As man live na so man dey die
Big man, small man death dey wait for am.

The next three sections – “Gendered Musing”, “Love Songs”, and “Random Songs” – touch on the various aspects of human existence that provoke emotional appellations. While “Gendered Musings” takes a new approach towards the male-female bilateral foundation of nature, “Love Songs” takes a deep look into the intricate feelings that accompany love and other such bonding, and “Random Songs” is a harvest of songs dedicated to a variety of issues and themes. In a way, “Random Songs” seems to be a poetic enquiry into the diversity that makes up the human psychology. From the sublime ‘Unresolved Question’ to the mundane ‘Lagos Slum’, this interesting section comprises themes that are wide and varied.

The last two sections that bring the collection to a close are titled “Memorial Songs” and “Songs for Women”. “Memorial Songs” is a compilation of elegies and eulogies for some departed heroes that cut across different sections of the society. There are echoes of Bola Ige, Murtala Mohammed and Ezenwa-Ohaeto, the late poet.

Poems or sections that come last in a collection are most times strategically placed for prominence because they remain with the reader long after he/she has dropped the book. So, it is not surprising that the poet places the section dedicated to her own sex in this vantage position. In this last section, “Songs for Women”, pathetic themes affecting women are explored. However, there is an ‘Ode To The Successful Woman Writer’.

From the foregoing, it is obvious that Heart Songs is a collection that explores humanity itself from a variety of periscopes. It is not a surprise that the collection won the 2009 ANA/Cadbury Prize for Poetry.

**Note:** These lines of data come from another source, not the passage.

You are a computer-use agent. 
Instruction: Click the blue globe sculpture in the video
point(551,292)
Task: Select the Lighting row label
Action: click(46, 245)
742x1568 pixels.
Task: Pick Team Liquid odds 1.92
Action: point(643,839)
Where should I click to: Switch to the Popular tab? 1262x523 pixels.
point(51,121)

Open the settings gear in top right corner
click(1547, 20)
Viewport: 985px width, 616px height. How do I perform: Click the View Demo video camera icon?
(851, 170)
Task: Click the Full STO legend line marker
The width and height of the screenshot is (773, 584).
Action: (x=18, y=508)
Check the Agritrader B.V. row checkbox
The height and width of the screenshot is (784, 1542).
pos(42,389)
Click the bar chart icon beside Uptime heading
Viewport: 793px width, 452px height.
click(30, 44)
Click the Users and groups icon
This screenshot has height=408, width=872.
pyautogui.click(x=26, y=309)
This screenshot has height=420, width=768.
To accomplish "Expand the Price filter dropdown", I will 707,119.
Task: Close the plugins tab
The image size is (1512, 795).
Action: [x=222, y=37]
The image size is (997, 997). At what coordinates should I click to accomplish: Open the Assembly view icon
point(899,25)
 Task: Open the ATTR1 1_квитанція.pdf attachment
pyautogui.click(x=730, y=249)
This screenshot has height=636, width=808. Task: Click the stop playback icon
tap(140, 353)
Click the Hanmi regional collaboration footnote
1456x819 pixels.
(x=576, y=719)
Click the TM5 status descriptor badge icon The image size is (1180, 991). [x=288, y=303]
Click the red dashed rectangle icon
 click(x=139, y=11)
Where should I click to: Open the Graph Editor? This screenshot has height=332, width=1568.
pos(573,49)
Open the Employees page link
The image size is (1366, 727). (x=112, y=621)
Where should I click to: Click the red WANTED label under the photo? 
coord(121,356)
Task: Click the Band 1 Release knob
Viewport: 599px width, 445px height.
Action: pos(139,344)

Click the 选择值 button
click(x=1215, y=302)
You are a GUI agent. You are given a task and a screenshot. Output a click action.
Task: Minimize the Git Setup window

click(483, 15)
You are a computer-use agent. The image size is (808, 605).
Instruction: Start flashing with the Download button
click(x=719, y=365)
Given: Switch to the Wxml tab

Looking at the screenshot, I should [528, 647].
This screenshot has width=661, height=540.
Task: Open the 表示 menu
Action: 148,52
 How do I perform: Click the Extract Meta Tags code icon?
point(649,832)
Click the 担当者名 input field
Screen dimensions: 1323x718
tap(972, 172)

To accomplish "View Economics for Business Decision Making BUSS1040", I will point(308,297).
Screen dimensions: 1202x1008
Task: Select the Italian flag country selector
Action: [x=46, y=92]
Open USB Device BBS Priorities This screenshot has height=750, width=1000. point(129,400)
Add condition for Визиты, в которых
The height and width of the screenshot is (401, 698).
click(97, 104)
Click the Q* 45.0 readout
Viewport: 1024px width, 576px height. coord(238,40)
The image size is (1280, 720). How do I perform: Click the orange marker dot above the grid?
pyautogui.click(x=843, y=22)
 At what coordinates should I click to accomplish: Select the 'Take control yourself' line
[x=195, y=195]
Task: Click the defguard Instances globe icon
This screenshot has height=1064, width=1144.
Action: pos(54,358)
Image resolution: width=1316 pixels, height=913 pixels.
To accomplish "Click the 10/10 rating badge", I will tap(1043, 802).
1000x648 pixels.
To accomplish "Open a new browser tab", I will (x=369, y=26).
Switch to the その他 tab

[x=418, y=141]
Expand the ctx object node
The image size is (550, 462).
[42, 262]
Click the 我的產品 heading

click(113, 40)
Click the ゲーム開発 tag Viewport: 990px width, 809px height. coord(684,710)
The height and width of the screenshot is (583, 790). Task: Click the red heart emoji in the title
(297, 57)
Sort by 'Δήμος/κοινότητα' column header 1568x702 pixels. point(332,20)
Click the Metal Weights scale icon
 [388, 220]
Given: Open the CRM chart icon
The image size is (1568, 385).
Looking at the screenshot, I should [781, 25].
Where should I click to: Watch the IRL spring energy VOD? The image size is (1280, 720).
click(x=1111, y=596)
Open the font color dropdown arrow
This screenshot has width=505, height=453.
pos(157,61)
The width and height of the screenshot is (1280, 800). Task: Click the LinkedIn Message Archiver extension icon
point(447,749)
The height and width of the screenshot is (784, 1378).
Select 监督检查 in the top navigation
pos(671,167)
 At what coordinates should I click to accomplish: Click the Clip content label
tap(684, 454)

Not only does the collection explore these diverse themes, the poems themselves are cast in free verse rendered in simple-diction-in-simple-language style. The merit of this is that it categorizes the collection into what is known in poetry parlance as “popular poetry” – a category which even those not versed in poetry can read, experience, and enjoy.

This is one collection that will certainly find its feet in the clustered poetry world and may end up immortalizing the poet. It’s just a matter of time.